Everyone settles into another featureless day of waiting. They clean the Upper Room, figure out who would take the risk and acquire more supplies, and make plans for more prayer at the Temple. More than a week into this, everyone has their particular spots and routines, and as the sun climbs higher in the sky, everyone falls back into their familiar routines. The oppression of waiting without a deadline presses ever harder down on the ragtag band of Christ followers, all gathered together in that upper room.


Luke gives us a lot about the moments immediately after the descent of the Holy Spirit. They rush out in ministry able to reach the diverse crowd assembled in Jerusalem for the holiday. Despite not having any formal training, Peter delivers a sermon that converts 3,000 people in one go. A small movement becomes a mighty and unified force, all in one day.  

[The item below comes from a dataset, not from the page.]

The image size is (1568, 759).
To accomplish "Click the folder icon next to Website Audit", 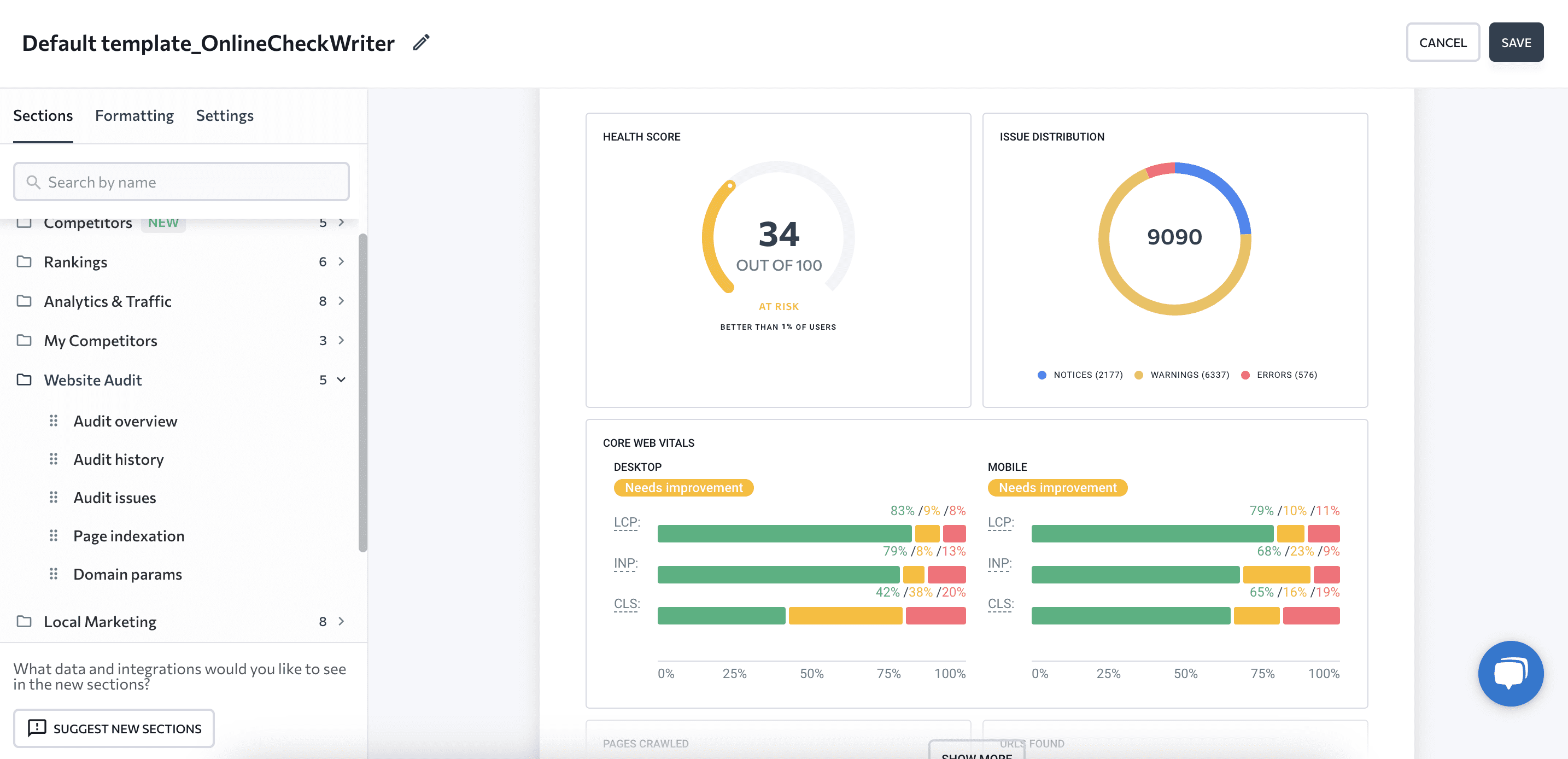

I’ve become fascinated by the time immediately before the Holy Spirit shows up. Scripture doesn’t give us much. We know, from Acts 1, that they elected a replacement for Judas and prayed together. From Luke 24, we know that they worshipped in the Temple. I wonder what that strange in between time would have felt like. Pentecost, meaning 50 days, was an existing Jewish holiday marking the 50 days since the Passover. We know that Christ’s death and resurrection happened at the Passover, and Acts 1 shows Jesus teaching for 40 days after the resurrection. So, the gap between Ascension and Pentecost would have been just long enough to eat at you. One can imagine the first couple days being eager expectation, but as days turn into a week, if they’re anything like modern humans, it gets difficult at some point.

The scenes that I illustrated above try to paint the picture of clinging to faith in a world that feels out to get them as they waited for something. The Temple leadership and the Romans still held sway in Jerusalem. They had killed before, and we know that they will kill again. The human mind struggles particularly with waiting on something without a defined end date.

God did show up for them, though. I bet that God will show up again, too.